I have found it helpful to practice a 4 part breath – 
4 counts inhalation 
2 counts pause 
4 counts exhalation 
& another 2 counts pause.

Visualising inhaling fresh cooling healthily oxygen,
in the pause I search for all the irritation in myself & collect it up for exhalation
Breath it all out
then in the pause I collect cool fresh air again

repeating this has really helped me to relax and let go of the constant itch.

I have been using the shiatsu point the great eliminator for a few moments before each juice… and thinking about all the things in my life that I find irritating, making lists to burn….

Oat bathing has soothed and nourished the skin -I simple take a generous handful of porridge oats and tie them up in a muslim with a rubber band, then use them like a sponge in the bath they go all creamy and create a lovely milk that I have left on the rash to dry.

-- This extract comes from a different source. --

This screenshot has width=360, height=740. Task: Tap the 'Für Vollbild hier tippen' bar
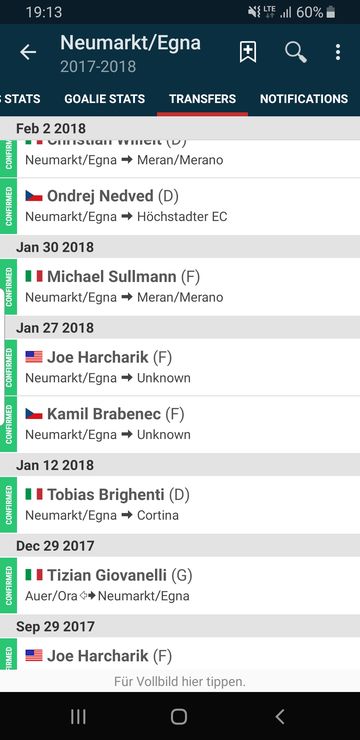point(180,681)
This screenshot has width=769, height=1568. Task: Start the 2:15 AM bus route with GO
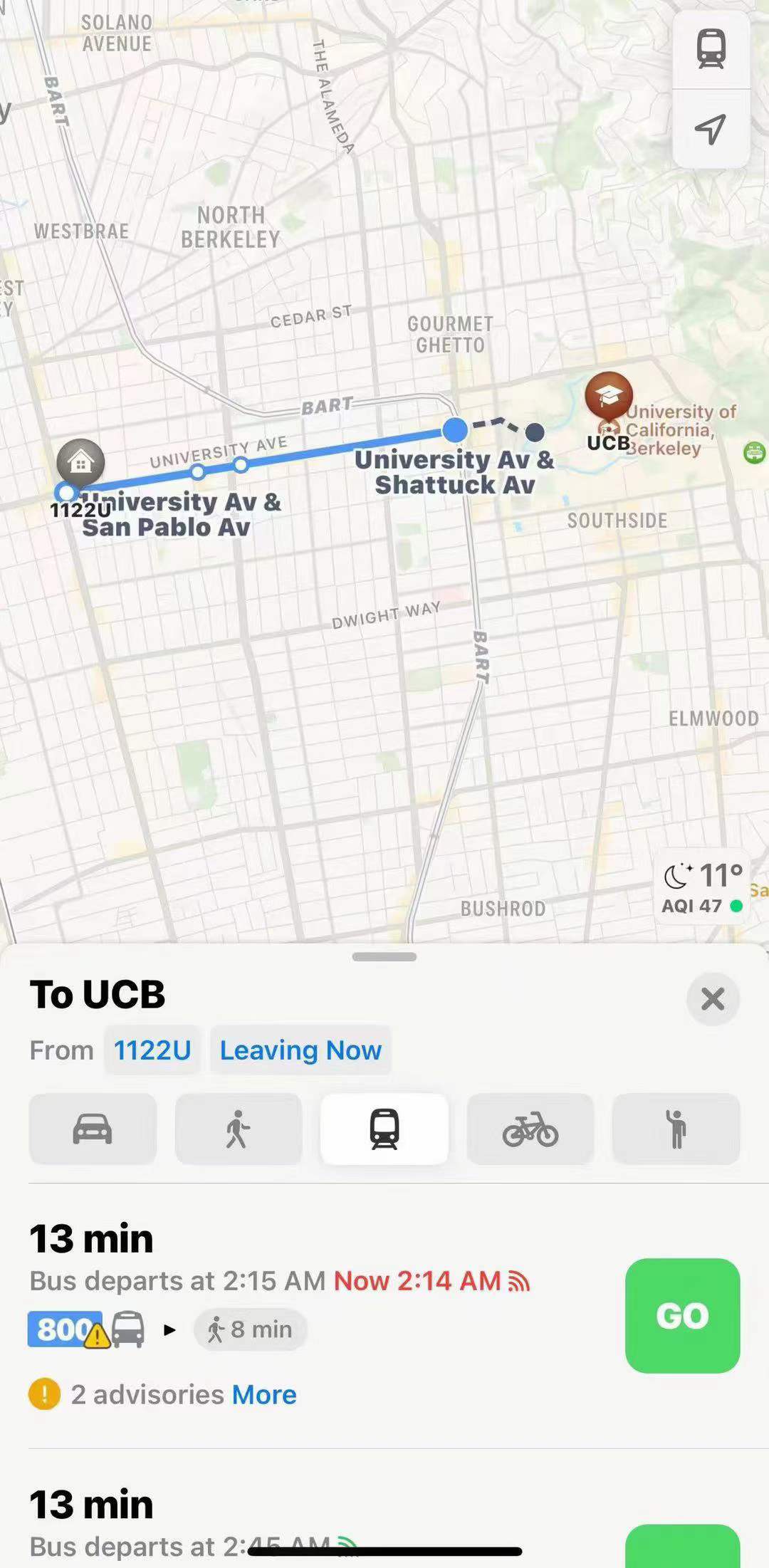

With Hepatitis itching skin called Puritis is a common symptoms as are rashes makes sense that if the liver a primary organ of detoxification is struggling that toxins will come out in the skin. The rash is Hot so to me it makes sense to cool my system I just hope that I can keep cool when it leaves. It is in fact my body talking to me telling me that I need more rest and relaxation and more time to be mindful of myself, take more care over my nutrition which relies on having the space to think and prepare what I am eating with care, more meditation time and more cuddles with my loved ones.